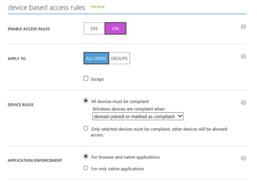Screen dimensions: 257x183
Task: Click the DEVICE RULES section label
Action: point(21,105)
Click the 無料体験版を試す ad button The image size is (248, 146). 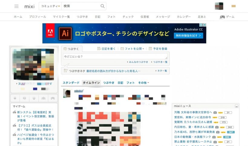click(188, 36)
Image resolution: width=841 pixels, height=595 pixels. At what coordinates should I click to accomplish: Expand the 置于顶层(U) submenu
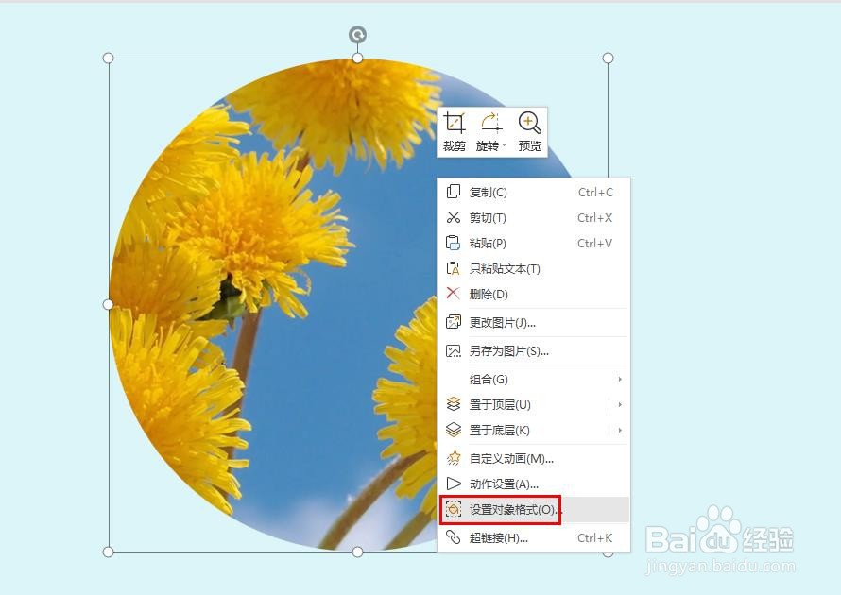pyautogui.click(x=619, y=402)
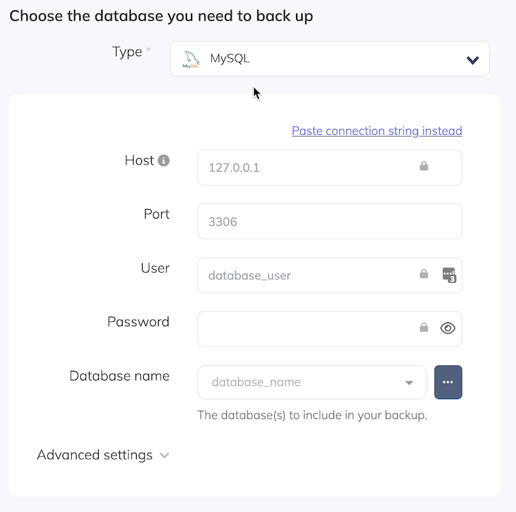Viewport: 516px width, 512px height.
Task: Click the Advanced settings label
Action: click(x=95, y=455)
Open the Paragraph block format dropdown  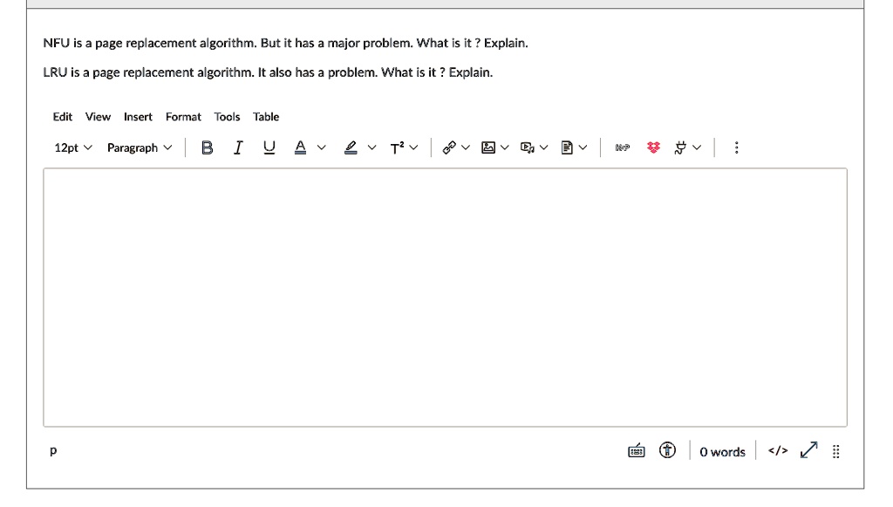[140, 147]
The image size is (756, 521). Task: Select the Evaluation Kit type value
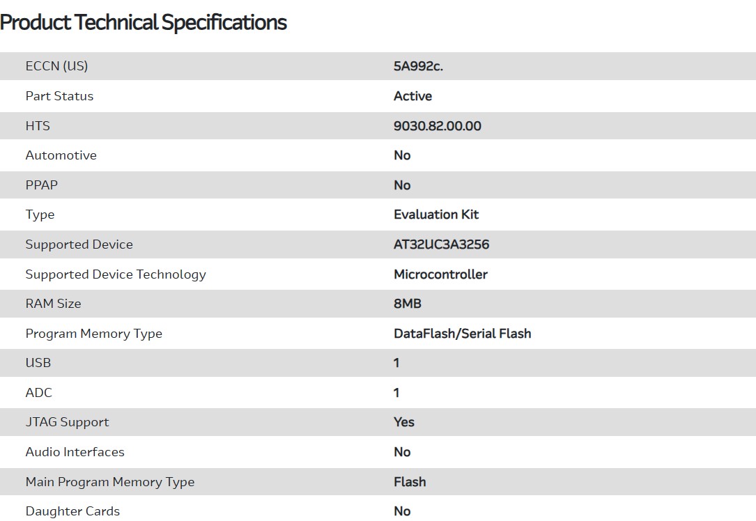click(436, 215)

————————

EXERCISE DETAILS – Only the lines from the one holding "The image size is (756, 521)." through the end of the data are to be printed, exactly as they stand and with no pictures.

WRITTEN ANSWER –
The image size is (756, 521). Task: Select the Evaluation Kit type value
click(436, 215)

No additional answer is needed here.